Have you heard that those living full-time in an RV are considered just one step away from being homeless?

I was shocked when I heard it the 1st time. Us? Living full-time in the coach? One step away from homeless? No way!

BUT, there are those RV parks you drive into, look around and think yuck! The junk, the mess, the tents, the lean-to’s, the trash. Now I don’t want to mention any specific names of these RV parks – you’ve all seen them and you know where they’re at. But, I have a hard time seeing this in my home town of Toronto.

And then, I ask myself why not Toronto? You see plenty of homeless people sleeping on the sidewalks downtown, street kids trying to make a buck and plenty of volunteers passing out sleeping bags, warm clothes and working in soup kitchens as the weather gets colder. Price of real estate is going through the roof, cost of living is always on the rise and this is an expensive city to live and work in. AND, there’s so much construction, renovation, re-building and re-growth it’s also the City of Opportunity. BUT, it makes me sad to see the ‘yucky’ side of RV living – especially in a world-class city like Toronto.

A lot of RV parks have a 2-week maximum stay rule (although one learns that sometimes rules don’t mean anything). I questioned that when we 1st started and was basically told it’s to keep the sites clean and neat.

What do you mean?
Well, the longer people stay the more ‘stuff’ they accumulate.

Yes – think of the full basement in your old house… The 4 bedrooms… The double car garage…

Oh yeah, we had stuff!

You can tell the RV sites that people have been at for awhile. The big BBQ with a couple of empty propane tanks, too many lawn chairs, a stack of wooden pallets for firewood, toppled over garden gnomes, solar lights no longer working, over-flowing recycling bins outside the doors, basically – just messy.


But then, I’ve also seen that in some of the neighbourhoods we’ve lived in. There’s usually someone with the mess. We had neighbours in beautiful Oakville that we referred to as the TT’s… They moved a couple of streets over into an even larger, more expensive house and yes, they were still TT’s.

The majority of RV parks we stay in are beautiful, neat and well-kept. There’s also a pride of presumed ownership that transcends to the washing and polishing of RV’s, the planting of flower pots and garden plants, displaying the garden flags and whirly-gigs, engaging in good conversation, sharing food and drink and always keeping a watchful eye over your RV neighbours.

img_2249It’s not always yucky – but as we finish our dinner of grilled halibut and steamed swiss chard and sip on a delicious chilled white wine – I can’t help but feel sad for the family of 5+ in their tent – a couple of rows over – in the pouring rain and dropping temp’s. BUT, they’re not homeless…

While I hate seeing this in my home town… I guess it can’t always be sunshine and roses and beaches and hot-air balloon fiestas. Can’t it?

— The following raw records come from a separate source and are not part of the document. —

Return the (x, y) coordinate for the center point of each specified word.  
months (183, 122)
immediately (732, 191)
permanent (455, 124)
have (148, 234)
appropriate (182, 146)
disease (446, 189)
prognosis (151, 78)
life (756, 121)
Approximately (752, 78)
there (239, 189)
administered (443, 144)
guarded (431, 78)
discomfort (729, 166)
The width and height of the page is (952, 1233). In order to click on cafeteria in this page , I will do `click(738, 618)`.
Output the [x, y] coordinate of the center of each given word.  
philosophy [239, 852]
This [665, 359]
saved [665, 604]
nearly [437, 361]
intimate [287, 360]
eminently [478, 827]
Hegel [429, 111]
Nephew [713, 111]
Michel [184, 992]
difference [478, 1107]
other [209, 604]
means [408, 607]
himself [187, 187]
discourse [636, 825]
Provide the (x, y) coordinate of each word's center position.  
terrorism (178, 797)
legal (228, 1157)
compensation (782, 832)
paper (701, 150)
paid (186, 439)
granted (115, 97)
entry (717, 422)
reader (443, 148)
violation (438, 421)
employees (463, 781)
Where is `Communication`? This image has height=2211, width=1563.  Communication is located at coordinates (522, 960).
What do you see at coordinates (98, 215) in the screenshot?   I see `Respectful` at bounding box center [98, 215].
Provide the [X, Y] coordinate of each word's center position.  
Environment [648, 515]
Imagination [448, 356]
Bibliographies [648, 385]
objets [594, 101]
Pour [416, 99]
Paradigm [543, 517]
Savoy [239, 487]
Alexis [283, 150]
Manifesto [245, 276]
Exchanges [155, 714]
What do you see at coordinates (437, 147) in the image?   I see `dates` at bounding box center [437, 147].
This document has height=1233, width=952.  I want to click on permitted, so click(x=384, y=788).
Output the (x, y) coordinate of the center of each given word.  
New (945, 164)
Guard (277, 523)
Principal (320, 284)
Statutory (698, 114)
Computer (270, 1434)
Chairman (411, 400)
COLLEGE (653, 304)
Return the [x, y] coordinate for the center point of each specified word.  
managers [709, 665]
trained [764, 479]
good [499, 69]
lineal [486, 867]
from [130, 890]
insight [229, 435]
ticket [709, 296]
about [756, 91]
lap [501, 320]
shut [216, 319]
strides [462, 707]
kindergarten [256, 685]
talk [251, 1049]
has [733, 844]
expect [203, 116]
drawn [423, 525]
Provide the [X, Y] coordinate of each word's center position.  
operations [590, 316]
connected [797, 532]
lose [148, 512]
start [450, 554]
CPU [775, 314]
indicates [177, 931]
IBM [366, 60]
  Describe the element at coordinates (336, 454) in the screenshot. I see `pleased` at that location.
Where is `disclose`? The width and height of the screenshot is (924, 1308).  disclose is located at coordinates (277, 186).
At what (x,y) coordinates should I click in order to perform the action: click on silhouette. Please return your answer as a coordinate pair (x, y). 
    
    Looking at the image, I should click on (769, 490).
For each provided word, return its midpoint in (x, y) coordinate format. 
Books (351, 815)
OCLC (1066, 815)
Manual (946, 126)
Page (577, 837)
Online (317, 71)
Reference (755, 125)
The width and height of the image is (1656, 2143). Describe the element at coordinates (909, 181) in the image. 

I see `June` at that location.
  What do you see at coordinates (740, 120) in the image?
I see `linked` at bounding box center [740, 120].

2 thoughts on “IT’S NOT ALWAYS ROSY!”

  1. Interesting entry. I know some people CHOOSE to live in a castle and others CHOOSE to live in a forest. I know there are more sad castle dwellers than there are forest dwellers. Listen to the families of 5+ in their tents and you might hear pure joy and elation being returned to the universe. There is no such thing as junk when someone is receiving happiness from it. A really sad day for me was when I threw out what I thought was junk: it was the middle stage of what was going to be a birthday present. The hurt on a little face after it was called junk is not a thing I enjoyed seeing. We need to smile more and compare less. We need to see junk for the treasure it is and the joy it is bringing…even if it is not to me. Be happy in all things you do.